A simple survey in Vienna in the 1990s was a catalyst for an entirely different approach to urban development. The researchers found that gender played a huge role in the use of public transportation. Men typically made short excursions, twice a day, to and from work. For women, it was more complex and varied, involving multiple trips using buses, trams, cars and pedestrian routes whilst they travelled to work, picked their children up from school, visited relatives, did the shopping – and all the other activities that continue to be considered the domain of women in society.
As a result, the planners adapted transportation projects to women’s needs. This included wider pavements to make moving with pushchairs and wheelchairs easier, increased street lighting for safety, and more accessible networks between homes and the city’s resources. In 2008, the United Nations Human Settlements Programme included the Austrian capital’s city planning strategy in its register of best practices in improving the living environment.
Then there’s participatory budgeting, which has been used in cities including Porto Alegre, Brazil, and which essentially involves ordinary people deciding how to allocate part of the municipal budget. When people are economically invested in something, understanding how their taxes are being spent, and believing that they will make a difference, their level of concern is often amplified.
Its success has been demonstrated in a number of ways: by an increased level of participation, a more diverse board of governance, a growth in the number of schools, public housing, and the tripling of the share of the budget dedicated to housing and education (from 13 per cent to 40 per cent).
A study prepared for the World Bank described how, “This transparency and accountability mechanism has created a healthy tension between the administration and the citizens. Citizens’ participation ensures more people-oriented budget allocation decisions and their timely implementation.”

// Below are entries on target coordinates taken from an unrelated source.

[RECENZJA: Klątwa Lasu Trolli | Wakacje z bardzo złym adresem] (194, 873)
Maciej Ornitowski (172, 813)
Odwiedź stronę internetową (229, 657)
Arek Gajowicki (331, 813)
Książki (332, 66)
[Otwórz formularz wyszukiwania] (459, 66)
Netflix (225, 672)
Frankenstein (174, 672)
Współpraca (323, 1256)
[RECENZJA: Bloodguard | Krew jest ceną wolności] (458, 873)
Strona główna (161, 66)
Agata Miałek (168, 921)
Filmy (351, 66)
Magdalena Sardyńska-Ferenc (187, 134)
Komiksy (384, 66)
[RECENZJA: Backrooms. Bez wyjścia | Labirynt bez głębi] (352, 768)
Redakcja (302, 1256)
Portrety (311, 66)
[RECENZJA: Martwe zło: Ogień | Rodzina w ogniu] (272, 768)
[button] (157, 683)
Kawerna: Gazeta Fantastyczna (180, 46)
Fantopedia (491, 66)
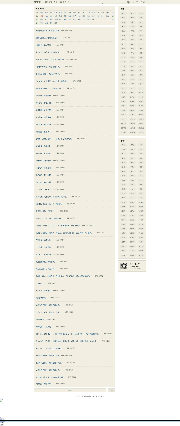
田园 (123, 62)
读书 (132, 40)
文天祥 (123, 228)
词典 (2, 425)
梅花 (93, 12)
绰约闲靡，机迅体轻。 (44, 153)
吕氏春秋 (123, 132)
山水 (123, 66)
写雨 (107, 12)
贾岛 (132, 193)
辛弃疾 (132, 202)
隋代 (60, 19)
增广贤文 (132, 119)
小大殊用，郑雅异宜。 (44, 291)
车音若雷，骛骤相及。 (44, 146)
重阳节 (141, 101)
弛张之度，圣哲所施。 (44, 327)
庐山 (141, 62)
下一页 (70, 390)
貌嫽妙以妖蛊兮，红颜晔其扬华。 (48, 31)
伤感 (141, 57)
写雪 (65, 12)
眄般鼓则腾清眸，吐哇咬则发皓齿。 (49, 88)
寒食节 (123, 97)
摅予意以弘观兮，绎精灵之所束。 (48, 312)
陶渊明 (141, 206)
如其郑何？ (40, 283)
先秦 (41, 19)
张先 (132, 184)
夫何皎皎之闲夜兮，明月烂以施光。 (49, 52)
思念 (70, 12)
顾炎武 (141, 255)
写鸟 (132, 53)
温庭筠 (132, 224)
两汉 (46, 19)
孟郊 (132, 176)
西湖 (123, 40)
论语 (132, 70)
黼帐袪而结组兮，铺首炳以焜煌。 (48, 305)
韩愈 (79, 16)
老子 (141, 66)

Similarly, when Melbourne City Council was creating a ten year financial plan, it called together 43 Melburnians to comment upon it. The Melbourne People’s Panel was a diverse group of both business owners and residents, most of whom had never previously been involved with the council. Together they developed a plan focusing upon where and how to invest resources in order to deliver for the maximum benefit to the city and its citizens. The theory was that these two things – the space and the people – should be considered together, rather than separately.
In Canada, the city of Calgary has taken a community approach to its building laws. With the objective of achieving “healthy and safe communities”, the Calgary Community Standards Process is based on the principles that people will follow laws they understand, deem as relevant, and feel they’ve been considered in the development of. The aim is for projects to be self-regulating and achieve voluntary compliance.
It seems to be working: the city has achieved 95 per cent compliance in resolving issues relating to noise complaints, previously a key area of conflict in neighbourhoods.
An approach of this kind requires planners to shift from solely building hard structures before walking away to creating an inspiring area to live for communities in the short and long term. In The Changing Face of Urban Planning, Charles Landry calls this a move from planning to place making. “A space becomes a place when it is imbued with meaning and significance,” he writes. “Place making is an approach to planning, designing and managing public and private space that seeks out the distinctive and special by listening to those who use it and in the process a vision or story of place is created.”
Rather than only looking at physical infrastructures, planners need to do more lateral thinking – to consider the creative and social networks of the people using them, and the lives that they lead. A city really comes from the crowd who lives there. Its voices should be heard.